Python Requests and Beautiful Soup - Playing with HTTP Requests, HTML Parsing and APIs

Recently, while running the Redmond Python Meetup I’ve found that a great way to get started using Python is to pick a few common tools to start learning. Naturally, I gravitated towards teaching the basics of one of the most popular Python packages - Requests. I’ve also found it’s useful to throw in using Beatiful Soup to show folks how they can efficiently interact with HTML data after getting an HTML page.

Sound interesting? Let’s look at what I typically cover - including a few basic examples of how you can use Requests to make HTTP GET and POST requests.

Step one - Get Requests and Beautiful Soup

Despite being incredibly popular, Requests is not in Python’s standard library. In order to get requests you should use pip. For this guide, I’ll be assuming that you have a version of Python 3 and pip installed.

If you want to use a Python virtual environment you can make yourself a project directory somewhere, navigate to that project in your terminal, command prompt or powershell and then run python -m venv my_venv and source my_venv/bin/activate. Windows users will need to run my_venv\Scripts\activate.bat.

When you’re ready to install Requests you can use pip install requests from in your terminal, command prompt, or powershell.

- Parts of the exercise:
• 1. In the Requests and Beautiful Soup tutorial, what command do Windows users run to activate the virtual environment?
• 2. Carry on with the tutorial on Python Requests and Beautiful Soup from its last sentence.

- Data provided:

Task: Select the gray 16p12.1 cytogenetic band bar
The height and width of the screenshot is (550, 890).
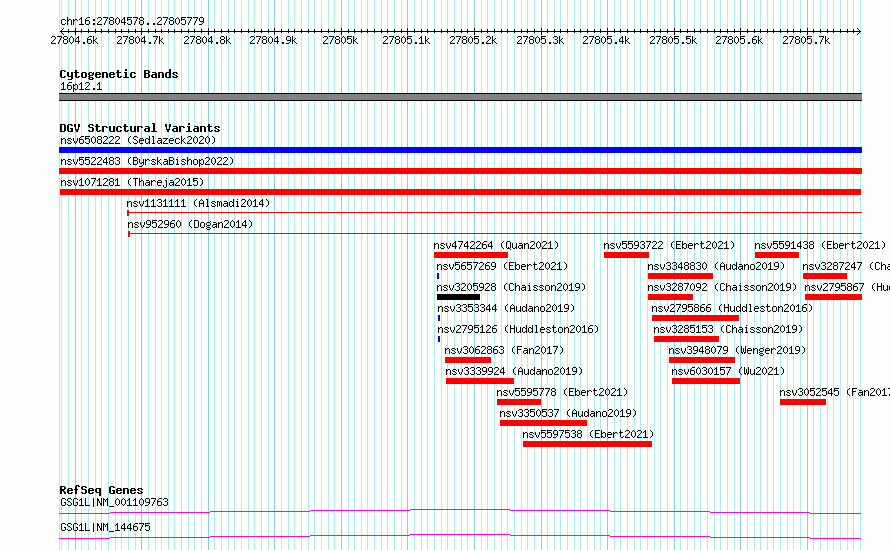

- Set of answers:
• 1. my_venv\Scripts\activate.bat

• 2.
To install Beautiful Soup, you can run pip install beautifulsoup4 in the same place.

Getting Started with Requests

Next up, we’ll use requests in the python interpreter. Go ahead and run python to get into the interpreter and we’ll start using it.

In general, if you get any errors running python you may want to try running the commands with python3 instead of python or making sure you have Python installed

Start by importing the requests library and making a simple GET request to the URL for this blog (Remember that the »> isn’t something you’re typing).

>>> import requests
>>> requests.get('https://www.fernandomc.com/')
<Response [200]>

After running these commands, and assuming you see the same <Response [200]> I do, this means my website is still functional and serving content (phew!). What this is essentially saying is that the site responded with a HTTP 200 OK response code. You can read more about HTTP codes here.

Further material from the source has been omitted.